Output the whole listing again, exactly as it reads.

# Records provided
____
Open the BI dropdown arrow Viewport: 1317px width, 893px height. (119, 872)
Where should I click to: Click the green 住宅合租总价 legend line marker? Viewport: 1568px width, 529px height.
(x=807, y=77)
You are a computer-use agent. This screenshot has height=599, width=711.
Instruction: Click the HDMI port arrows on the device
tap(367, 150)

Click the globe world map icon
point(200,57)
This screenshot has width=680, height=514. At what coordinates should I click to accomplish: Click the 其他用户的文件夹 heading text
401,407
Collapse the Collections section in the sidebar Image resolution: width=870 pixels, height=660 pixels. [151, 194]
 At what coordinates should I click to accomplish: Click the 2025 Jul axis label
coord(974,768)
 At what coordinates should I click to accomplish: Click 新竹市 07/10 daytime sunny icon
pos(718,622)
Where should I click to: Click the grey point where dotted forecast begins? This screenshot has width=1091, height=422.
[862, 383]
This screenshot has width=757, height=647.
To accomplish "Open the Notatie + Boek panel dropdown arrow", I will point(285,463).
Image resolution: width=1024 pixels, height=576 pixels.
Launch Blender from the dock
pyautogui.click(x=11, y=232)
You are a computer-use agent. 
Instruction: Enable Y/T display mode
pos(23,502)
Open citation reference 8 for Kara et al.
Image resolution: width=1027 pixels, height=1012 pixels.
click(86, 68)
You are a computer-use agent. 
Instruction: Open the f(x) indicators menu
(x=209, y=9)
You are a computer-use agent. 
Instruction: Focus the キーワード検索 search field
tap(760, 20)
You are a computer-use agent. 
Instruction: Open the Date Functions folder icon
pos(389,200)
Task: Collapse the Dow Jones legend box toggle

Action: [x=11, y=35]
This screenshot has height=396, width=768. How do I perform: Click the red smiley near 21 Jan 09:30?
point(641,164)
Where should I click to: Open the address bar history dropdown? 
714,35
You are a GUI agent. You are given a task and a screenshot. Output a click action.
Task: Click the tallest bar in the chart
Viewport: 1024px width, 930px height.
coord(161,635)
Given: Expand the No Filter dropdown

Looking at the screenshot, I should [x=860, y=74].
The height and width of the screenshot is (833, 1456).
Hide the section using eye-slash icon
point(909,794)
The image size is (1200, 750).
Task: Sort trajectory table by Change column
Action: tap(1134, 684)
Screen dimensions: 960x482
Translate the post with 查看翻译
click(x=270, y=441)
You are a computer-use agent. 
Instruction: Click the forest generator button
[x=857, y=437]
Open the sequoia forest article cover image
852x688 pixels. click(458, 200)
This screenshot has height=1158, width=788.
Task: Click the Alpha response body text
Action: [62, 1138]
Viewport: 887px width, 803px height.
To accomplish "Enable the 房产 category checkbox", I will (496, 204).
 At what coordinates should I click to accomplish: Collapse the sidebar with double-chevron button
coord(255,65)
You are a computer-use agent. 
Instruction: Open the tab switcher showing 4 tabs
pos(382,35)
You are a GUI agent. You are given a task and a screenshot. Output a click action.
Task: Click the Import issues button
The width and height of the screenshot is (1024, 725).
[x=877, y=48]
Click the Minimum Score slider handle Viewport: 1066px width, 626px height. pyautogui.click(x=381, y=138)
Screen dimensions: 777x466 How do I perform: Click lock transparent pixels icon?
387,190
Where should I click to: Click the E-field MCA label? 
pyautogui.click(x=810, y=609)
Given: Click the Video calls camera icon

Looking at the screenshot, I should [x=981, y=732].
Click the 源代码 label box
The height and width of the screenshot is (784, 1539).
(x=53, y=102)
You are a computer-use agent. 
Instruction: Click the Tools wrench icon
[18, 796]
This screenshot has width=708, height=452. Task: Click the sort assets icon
____
# Response area
Open the BI dropdown arrow Viewport: 1317px width, 893px height. (119, 872)
Where should I click to: Click the green 住宅合租总价 legend line marker? Viewport: 1568px width, 529px height.
(x=807, y=77)
You are a computer-use agent. This screenshot has height=599, width=711.
Instruction: Click the HDMI port arrows on the device
tap(367, 150)

Click the globe world map icon
point(200,57)
This screenshot has width=680, height=514. At what coordinates should I click to accomplish: Click the 其他用户的文件夹 heading text
401,407
Collapse the Collections section in the sidebar Image resolution: width=870 pixels, height=660 pixels. [151, 194]
 At what coordinates should I click to accomplish: Click the 2025 Jul axis label
coord(974,768)
 At what coordinates should I click to accomplish: Click 新竹市 07/10 daytime sunny icon
pos(718,622)
Where should I click to: Click the grey point where dotted forecast begins? This screenshot has width=1091, height=422.
[862, 383]
This screenshot has width=757, height=647.
To accomplish "Open the Notatie + Boek panel dropdown arrow", I will point(285,463).
Image resolution: width=1024 pixels, height=576 pixels.
Launch Blender from the dock
pyautogui.click(x=11, y=232)
You are a computer-use agent. 
Instruction: Enable Y/T display mode
pos(23,502)
Open citation reference 8 for Kara et al.
Image resolution: width=1027 pixels, height=1012 pixels.
click(86, 68)
You are a computer-use agent. 
Instruction: Open the f(x) indicators menu
(x=209, y=9)
You are a computer-use agent. 
Instruction: Focus the キーワード検索 search field
tap(760, 20)
You are a computer-use agent. 
Instruction: Open the Date Functions folder icon
pos(389,200)
Task: Collapse the Dow Jones legend box toggle

Action: [x=11, y=35]
This screenshot has height=396, width=768. How do I perform: Click the red smiley near 21 Jan 09:30?
point(641,164)
Where should I click to: Open the address bar history dropdown? 
714,35
You are a GUI agent. You are given a task and a screenshot. Output a click action.
Task: Click the tallest bar in the chart
Viewport: 1024px width, 930px height.
coord(161,635)
Given: Expand the No Filter dropdown

Looking at the screenshot, I should [x=860, y=74].
The height and width of the screenshot is (833, 1456).
Hide the section using eye-slash icon
point(909,794)
The image size is (1200, 750).
Task: Sort trajectory table by Change column
Action: tap(1134, 684)
Screen dimensions: 960x482
Translate the post with 查看翻译
click(x=270, y=441)
You are a computer-use agent. 
Instruction: Click the forest generator button
[x=857, y=437]
Open the sequoia forest article cover image
852x688 pixels. click(458, 200)
This screenshot has height=1158, width=788.
Task: Click the Alpha response body text
Action: [62, 1138]
Viewport: 887px width, 803px height.
To accomplish "Enable the 房产 category checkbox", I will (496, 204).
 At what coordinates should I click to accomplish: Collapse the sidebar with double-chevron button
coord(255,65)
You are a computer-use agent. 
Instruction: Open the tab switcher showing 4 tabs
pos(382,35)
You are a GUI agent. You are given a task and a screenshot. Output a click action.
Task: Click the Import issues button
The width and height of the screenshot is (1024, 725).
[x=877, y=48]
Click the Minimum Score slider handle Viewport: 1066px width, 626px height. pyautogui.click(x=381, y=138)
Screen dimensions: 777x466 How do I perform: Click lock transparent pixels icon?
387,190
Where should I click to: Click the E-field MCA label? 
pyautogui.click(x=810, y=609)
Given: Click the Video calls camera icon

Looking at the screenshot, I should [x=981, y=732].
Click the 源代码 label box
The height and width of the screenshot is (784, 1539).
(x=53, y=102)
You are a computer-use agent. 
Instruction: Click the Tools wrench icon
[18, 796]
This screenshot has width=708, height=452. Task: Click the sort assets icon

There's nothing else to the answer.